HA-JOON is wheezing silently, a fist jammed into his mouth to stifle his laughter.
“What?” A-RA says innocently. “Did you expect me to sit like a statue? If I sit like a chair, you can’t eat. I’m just being practical.”
“You’re poking me,” YU-JUN hisses through clenched teeth.
A-RA places one hand dramatically over her chest. “With what? If anyone here has the equipment for poking, it’s you.”
HA-JOON loses it. A full-body laugh. Even MIN-JUN snorts into his rice packet.
“I meant your chopsticks!” YU-JUN snaps. “Ugh, here—take the stool!”
He stands, abandoning both his pride and any hope of a peaceful meal.

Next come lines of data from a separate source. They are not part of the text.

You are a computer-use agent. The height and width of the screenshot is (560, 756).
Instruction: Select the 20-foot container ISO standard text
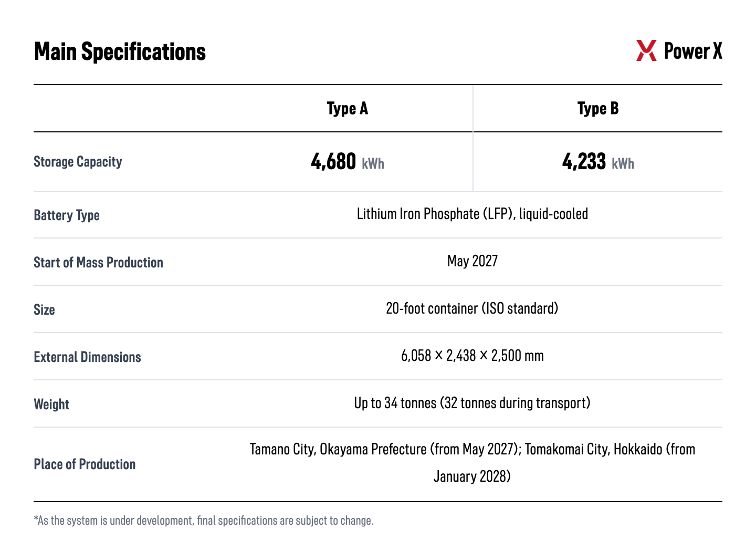[x=472, y=308]
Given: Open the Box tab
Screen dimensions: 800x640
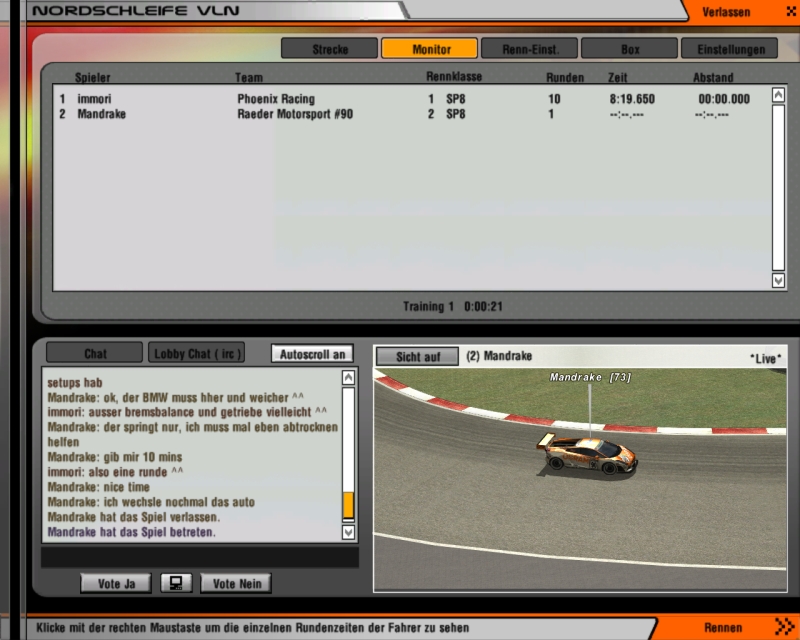Looking at the screenshot, I should tap(629, 49).
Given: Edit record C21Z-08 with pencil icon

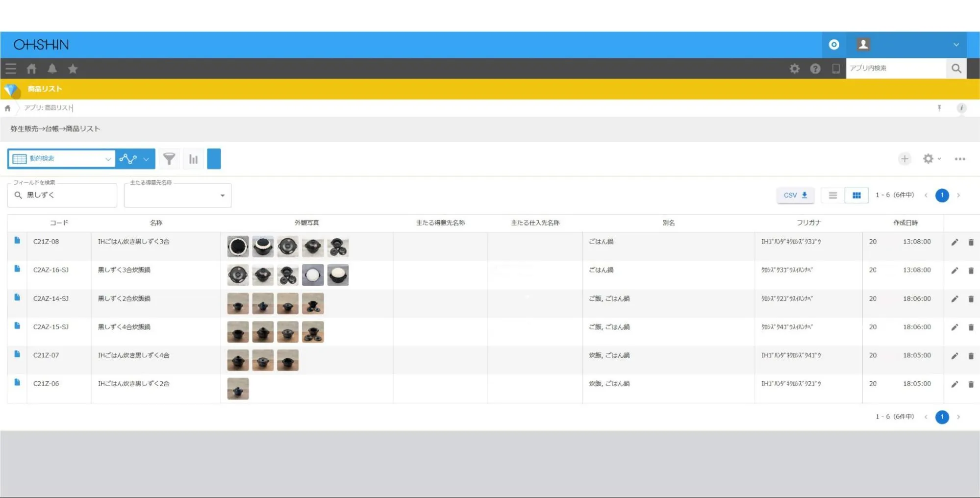Looking at the screenshot, I should pyautogui.click(x=955, y=242).
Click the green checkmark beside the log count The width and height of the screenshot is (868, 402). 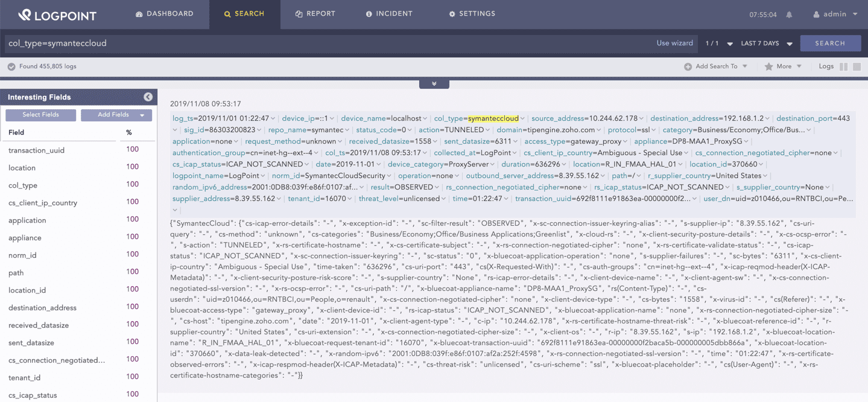11,66
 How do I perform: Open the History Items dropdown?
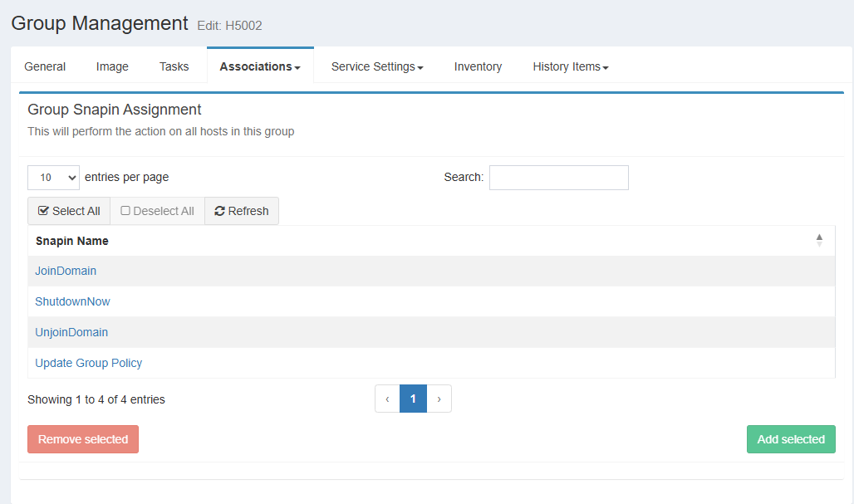[571, 66]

A-RA sits like a queen who just conquered a small, damp nation. She digs into her rations with the satisfaction of someone who won a very personal war. The boys exchange looks that say we should unionize.
Once she finishes eating, A-RA zips up her jacket and leans back with a sigh.
“Just so you know, these are your sleeping positions for the night. Even if we make it to the extraction point, our transport broke down. The other truck is on its way, but this place is so remote it’ll take hours to get here. Rest till dawn..”
And just like that—it hits YU-JUN.
Why she made him give up his chair.
Of course, a trained operative can stand all night. That’s not the issue. The real torture? It’s the context—a backbreaking jungle trek, the haunting memory of being publicly humiliated by a flock of homicidal geese, and the grim knowledge that at dawn, they’re marching out again.
Standing all night?
It’s psychological warfare.
He glances around, silently pleading for sympathy, mercy, maybe even a rogue crate or log. But the other boys? Suddenly very invested in examining the small tent. Not a single one makes eye contact. Not because they don’t care—but because the alternative is sitting on swampy, flooded grass... and no one wants to be that damp martyr.
Squatting? Please. That was a direct path to early leg death.
YU-JUN sighs, heavy and dramatic, as he marks the moment of ultimate betrayal. The brotherhood has failed him.